Stored records:

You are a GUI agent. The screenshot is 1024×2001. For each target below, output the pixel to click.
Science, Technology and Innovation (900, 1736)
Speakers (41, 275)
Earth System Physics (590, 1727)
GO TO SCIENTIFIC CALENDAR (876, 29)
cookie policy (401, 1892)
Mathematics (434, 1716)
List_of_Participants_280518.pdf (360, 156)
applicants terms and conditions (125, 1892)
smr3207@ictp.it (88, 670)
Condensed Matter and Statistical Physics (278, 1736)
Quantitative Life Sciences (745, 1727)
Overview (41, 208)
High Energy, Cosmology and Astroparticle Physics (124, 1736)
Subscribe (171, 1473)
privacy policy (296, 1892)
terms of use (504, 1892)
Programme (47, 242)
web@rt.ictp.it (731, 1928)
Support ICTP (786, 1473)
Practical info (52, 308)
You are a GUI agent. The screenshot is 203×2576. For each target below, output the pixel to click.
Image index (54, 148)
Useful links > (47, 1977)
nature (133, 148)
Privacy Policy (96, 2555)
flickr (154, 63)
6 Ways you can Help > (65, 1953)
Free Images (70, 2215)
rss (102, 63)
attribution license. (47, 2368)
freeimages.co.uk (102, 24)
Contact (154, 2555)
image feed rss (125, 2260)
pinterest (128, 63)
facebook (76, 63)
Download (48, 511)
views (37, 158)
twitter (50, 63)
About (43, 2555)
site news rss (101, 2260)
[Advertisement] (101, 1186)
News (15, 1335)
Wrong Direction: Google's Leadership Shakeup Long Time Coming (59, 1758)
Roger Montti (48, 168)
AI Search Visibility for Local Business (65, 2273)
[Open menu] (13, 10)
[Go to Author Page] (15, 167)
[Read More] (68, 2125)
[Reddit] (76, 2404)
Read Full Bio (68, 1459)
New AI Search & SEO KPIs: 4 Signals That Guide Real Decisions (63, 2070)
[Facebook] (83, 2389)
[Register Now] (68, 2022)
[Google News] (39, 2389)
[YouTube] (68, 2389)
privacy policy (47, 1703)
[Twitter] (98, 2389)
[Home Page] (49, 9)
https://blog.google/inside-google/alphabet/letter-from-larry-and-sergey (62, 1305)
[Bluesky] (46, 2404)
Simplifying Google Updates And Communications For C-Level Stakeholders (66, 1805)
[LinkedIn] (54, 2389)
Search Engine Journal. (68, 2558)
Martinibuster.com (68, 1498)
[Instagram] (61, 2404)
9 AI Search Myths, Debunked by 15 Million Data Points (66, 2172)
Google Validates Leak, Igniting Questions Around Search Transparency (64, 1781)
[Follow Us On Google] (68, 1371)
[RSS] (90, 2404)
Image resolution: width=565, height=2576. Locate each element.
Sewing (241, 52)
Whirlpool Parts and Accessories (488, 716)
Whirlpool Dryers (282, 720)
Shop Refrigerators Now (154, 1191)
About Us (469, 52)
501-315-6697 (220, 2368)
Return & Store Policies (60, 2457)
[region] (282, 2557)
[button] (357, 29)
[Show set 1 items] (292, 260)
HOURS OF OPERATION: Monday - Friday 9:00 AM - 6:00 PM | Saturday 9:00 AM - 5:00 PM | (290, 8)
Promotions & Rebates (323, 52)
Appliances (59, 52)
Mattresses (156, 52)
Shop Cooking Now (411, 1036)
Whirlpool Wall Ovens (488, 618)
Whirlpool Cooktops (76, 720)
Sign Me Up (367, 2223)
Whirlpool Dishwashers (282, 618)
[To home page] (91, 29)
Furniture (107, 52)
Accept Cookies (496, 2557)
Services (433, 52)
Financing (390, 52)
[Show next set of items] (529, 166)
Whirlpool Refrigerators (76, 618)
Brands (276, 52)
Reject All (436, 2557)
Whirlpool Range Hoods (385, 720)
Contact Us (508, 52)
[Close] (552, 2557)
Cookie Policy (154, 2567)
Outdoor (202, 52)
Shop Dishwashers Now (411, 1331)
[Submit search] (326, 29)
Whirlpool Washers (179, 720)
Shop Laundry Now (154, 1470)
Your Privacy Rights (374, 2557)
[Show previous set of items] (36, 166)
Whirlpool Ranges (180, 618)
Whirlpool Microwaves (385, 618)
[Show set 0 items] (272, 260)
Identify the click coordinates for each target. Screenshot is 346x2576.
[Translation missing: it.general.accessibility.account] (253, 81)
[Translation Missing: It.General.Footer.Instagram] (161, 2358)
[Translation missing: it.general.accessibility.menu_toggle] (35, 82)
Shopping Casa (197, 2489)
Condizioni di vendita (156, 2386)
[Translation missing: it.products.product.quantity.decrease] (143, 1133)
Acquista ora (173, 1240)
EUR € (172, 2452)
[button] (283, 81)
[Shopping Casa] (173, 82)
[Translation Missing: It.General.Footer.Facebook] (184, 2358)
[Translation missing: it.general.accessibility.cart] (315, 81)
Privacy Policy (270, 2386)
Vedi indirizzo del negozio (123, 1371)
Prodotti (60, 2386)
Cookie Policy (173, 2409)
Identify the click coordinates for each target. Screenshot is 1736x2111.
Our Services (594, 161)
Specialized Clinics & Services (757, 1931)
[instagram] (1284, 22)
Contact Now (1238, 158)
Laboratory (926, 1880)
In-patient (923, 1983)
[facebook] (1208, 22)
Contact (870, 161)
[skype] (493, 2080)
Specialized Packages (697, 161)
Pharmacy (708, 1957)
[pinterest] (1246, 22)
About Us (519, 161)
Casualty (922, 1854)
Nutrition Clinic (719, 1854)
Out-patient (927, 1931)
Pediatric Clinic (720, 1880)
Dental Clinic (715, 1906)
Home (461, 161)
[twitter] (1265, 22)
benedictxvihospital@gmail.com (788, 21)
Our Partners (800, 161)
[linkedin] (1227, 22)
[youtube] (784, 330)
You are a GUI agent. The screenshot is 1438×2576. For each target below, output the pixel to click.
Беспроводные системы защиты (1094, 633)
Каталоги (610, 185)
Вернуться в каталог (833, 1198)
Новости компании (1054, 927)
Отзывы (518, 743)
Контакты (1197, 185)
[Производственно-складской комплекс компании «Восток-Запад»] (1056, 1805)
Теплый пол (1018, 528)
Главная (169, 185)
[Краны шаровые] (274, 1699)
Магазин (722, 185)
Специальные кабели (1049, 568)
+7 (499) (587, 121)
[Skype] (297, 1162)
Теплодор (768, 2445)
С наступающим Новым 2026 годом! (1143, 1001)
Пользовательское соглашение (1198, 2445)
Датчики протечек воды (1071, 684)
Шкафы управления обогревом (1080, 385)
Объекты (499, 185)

### Description of the task
Your task is to retype all the records above with nothing left out.

### Written response
You are a GUI agent. The screenshot is 1024×2001. For each target below, output the pixel to click.
Science, Technology and Innovation (900, 1736)
Speakers (41, 275)
Earth System Physics (590, 1727)
GO TO SCIENTIFIC CALENDAR (876, 29)
cookie policy (401, 1892)
Mathematics (434, 1716)
List_of_Participants_280518.pdf (360, 156)
applicants terms and conditions (125, 1892)
smr3207@ictp.it (88, 670)
Condensed Matter and Statistical Physics (278, 1736)
Quantitative Life Sciences (745, 1727)
Overview (41, 208)
High Energy, Cosmology and Astroparticle Physics (124, 1736)
Subscribe (171, 1473)
privacy policy (296, 1892)
terms of use (504, 1892)
Programme (47, 242)
web@rt.ictp.it (731, 1928)
Support ICTP (786, 1473)
Practical info (52, 308)
You are a GUI agent. The screenshot is 203×2576. For each target below, output the pixel to click.
Image index (54, 148)
Useful links > (47, 1977)
nature (133, 148)
Privacy Policy (96, 2555)
flickr (154, 63)
6 Ways you can Help > (65, 1953)
Free Images (70, 2215)
rss (102, 63)
attribution license. (47, 2368)
freeimages.co.uk (102, 24)
Contact (154, 2555)
image feed rss (125, 2260)
pinterest (128, 63)
facebook (76, 63)
Download (48, 511)
views (37, 158)
twitter (50, 63)
About (43, 2555)
site news rss (101, 2260)
[Advertisement] (101, 1186)
News (15, 1335)
Wrong Direction: Google's Leadership Shakeup Long Time Coming (59, 1758)
Roger Montti (48, 168)
AI Search Visibility for Local Business (65, 2273)
[Open menu] (13, 10)
[Go to Author Page] (15, 167)
[Read More] (68, 2125)
[Reddit] (76, 2404)
Read Full Bio (68, 1459)
New AI Search & SEO KPIs: 4 Signals That Guide Real Decisions (63, 2070)
[Facebook] (83, 2389)
[Register Now] (68, 2022)
[Google News] (39, 2389)
[YouTube] (68, 2389)
privacy policy (47, 1703)
[Twitter] (98, 2389)
[Home Page] (49, 9)
https://blog.google/inside-google/alphabet/letter-from-larry-and-sergey (62, 1305)
[Bluesky] (46, 2404)
Simplifying Google Updates And Communications For C-Level Stakeholders (66, 1805)
[LinkedIn] (54, 2389)
Search Engine Journal. (68, 2558)
Martinibuster.com (68, 1498)
[Instagram] (61, 2404)
9 AI Search Myths, Debunked by 15 Million Data Points (66, 2172)
Google Validates Leak, Igniting Questions Around Search Transparency (64, 1781)
[Follow Us On Google] (68, 1371)
[RSS] (90, 2404)
Image resolution: width=565, height=2576. Locate each element.
Sewing (241, 52)
Whirlpool Parts and Accessories (488, 716)
Whirlpool Dryers (282, 720)
Shop Refrigerators Now (154, 1191)
About Us (469, 52)
501-315-6697 (220, 2368)
Return & Store Policies (60, 2457)
[region] (282, 2557)
[button] (357, 29)
[Show set 1 items] (292, 260)
HOURS OF OPERATION: Monday - Friday 9:00 AM - 6:00 PM | Saturday 9:00 AM - 5:00 PM | (290, 8)
Promotions & Rebates (323, 52)
Appliances (59, 52)
Mattresses (156, 52)
Shop Cooking Now (411, 1036)
Whirlpool Wall Ovens (488, 618)
Whirlpool Cooktops (76, 720)
Sign Me Up (367, 2223)
Whirlpool Dishwashers (282, 618)
[To home page] (91, 29)
Furniture (107, 52)
Accept Cookies (496, 2557)
Services (433, 52)
Financing (390, 52)
[Show next set of items] (529, 166)
Whirlpool Refrigerators (76, 618)
Brands (276, 52)
Reject All (436, 2557)
Whirlpool Range Hoods (385, 720)
Contact Us (508, 52)
[Close] (552, 2557)
Cookie Policy (154, 2567)
Outdoor (202, 52)
Shop Dishwashers Now (411, 1331)
[Submit search] (326, 29)
Whirlpool Washers (179, 720)
Shop Laundry Now (154, 1470)
Your Privacy Rights (374, 2557)
[Show previous set of items] (36, 166)
Whirlpool Ranges (180, 618)
Whirlpool Microwaves (385, 618)
[Show set 0 items] (272, 260)
Identify the click coordinates for each target. Screenshot is 346x2576.
[Translation missing: it.general.accessibility.account] (253, 81)
[Translation Missing: It.General.Footer.Instagram] (161, 2358)
[Translation missing: it.general.accessibility.menu_toggle] (35, 82)
Shopping Casa (197, 2489)
Condizioni di vendita (156, 2386)
[Translation missing: it.products.product.quantity.decrease] (143, 1133)
Acquista ora (173, 1240)
EUR € (172, 2452)
[button] (283, 81)
[Shopping Casa] (173, 82)
[Translation Missing: It.General.Footer.Facebook] (184, 2358)
[Translation missing: it.general.accessibility.cart] (315, 81)
Privacy Policy (270, 2386)
Vedi indirizzo del negozio (123, 1371)
Prodotti (60, 2386)
Cookie Policy (173, 2409)
Identify the click coordinates for each target. Screenshot is 1736x2111.
Our Services (594, 161)
Specialized Clinics & Services (757, 1931)
[instagram] (1284, 22)
Contact Now (1238, 158)
Laboratory (926, 1880)
In-patient (923, 1983)
[facebook] (1208, 22)
Contact (870, 161)
[skype] (493, 2080)
Specialized Packages (697, 161)
Pharmacy (708, 1957)
[pinterest] (1246, 22)
About Us (519, 161)
Casualty (922, 1854)
Nutrition Clinic (719, 1854)
Out-patient (927, 1931)
Pediatric Clinic (720, 1880)
Dental Clinic (715, 1906)
Home (461, 161)
[twitter] (1265, 22)
benedictxvihospital@gmail.com (788, 21)
Our Partners (800, 161)
[linkedin] (1227, 22)
[youtube] (784, 330)
You are a GUI agent. The screenshot is 1438×2576. For each target below, output the pixel to click.
Беспроводные системы защиты (1094, 633)
Каталоги (610, 185)
Вернуться в каталог (833, 1198)
Новости компании (1054, 927)
Отзывы (518, 743)
Контакты (1197, 185)
[Производственно-складской комплекс компании «Восток-Запад»] (1056, 1805)
Теплый пол (1018, 528)
Главная (169, 185)
[Краны шаровые] (274, 1699)
Магазин (722, 185)
Специальные кабели (1049, 568)
+7 (499) (587, 121)
[Skype] (297, 1162)
Теплодор (768, 2445)
С наступающим Новым 2026 годом! (1143, 1001)
Пользовательское соглашение (1198, 2445)
Датчики протечек воды (1071, 684)
Шкафы управления обогревом (1080, 385)
Объекты (499, 185)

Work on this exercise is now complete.